◆ Exercise aim ◆
Look for the word "Task" in the records, and copy each line where it appears.

Records drawn from a dataset:
----
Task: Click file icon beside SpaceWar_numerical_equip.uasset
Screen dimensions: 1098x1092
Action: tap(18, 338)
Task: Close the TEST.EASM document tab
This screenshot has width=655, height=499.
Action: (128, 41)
----
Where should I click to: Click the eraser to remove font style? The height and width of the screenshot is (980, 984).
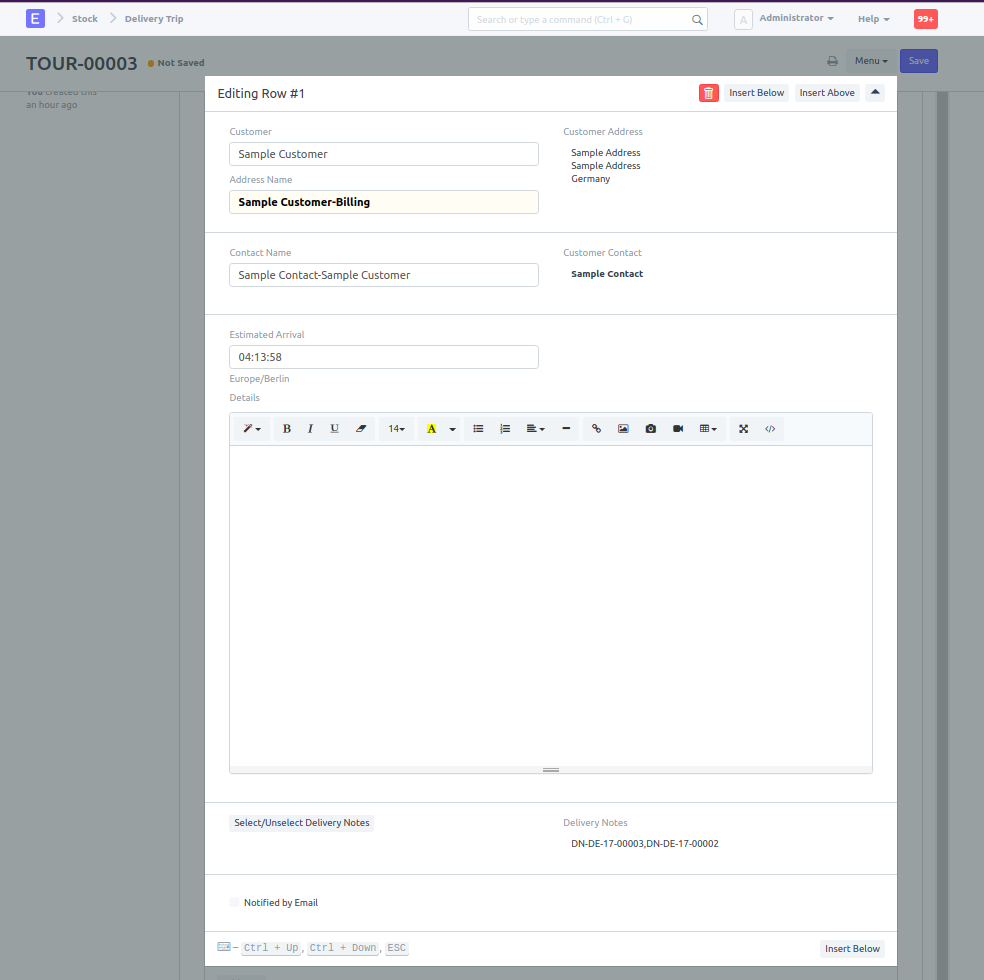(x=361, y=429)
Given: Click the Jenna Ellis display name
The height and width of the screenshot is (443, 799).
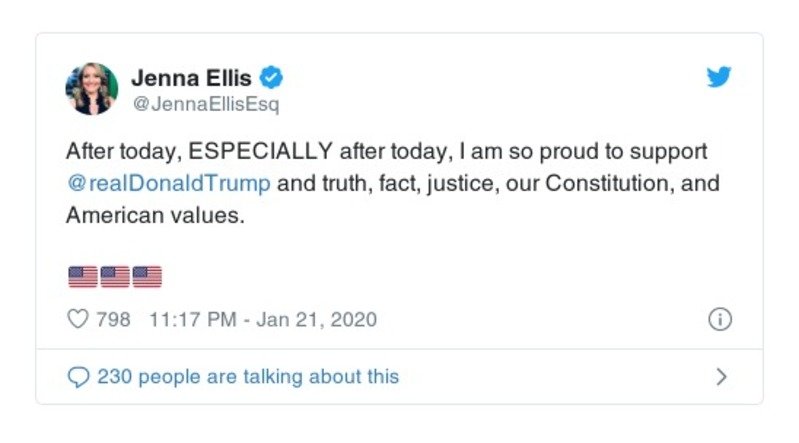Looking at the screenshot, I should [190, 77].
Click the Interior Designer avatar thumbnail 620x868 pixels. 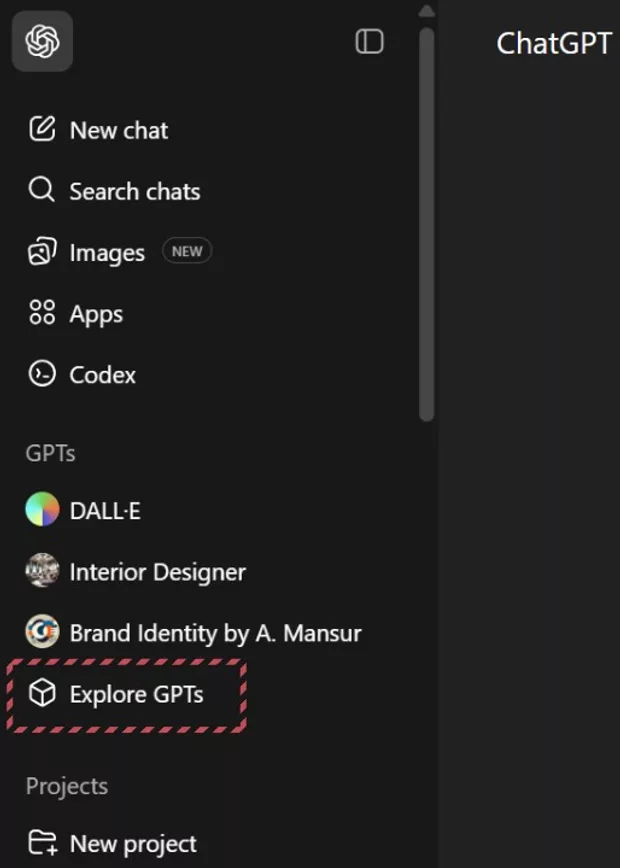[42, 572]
----
◆ Written response ◆
Task: Click file icon beside SpaceWar_numerical_equip.uasset
Task: Close the TEST.EASM document tab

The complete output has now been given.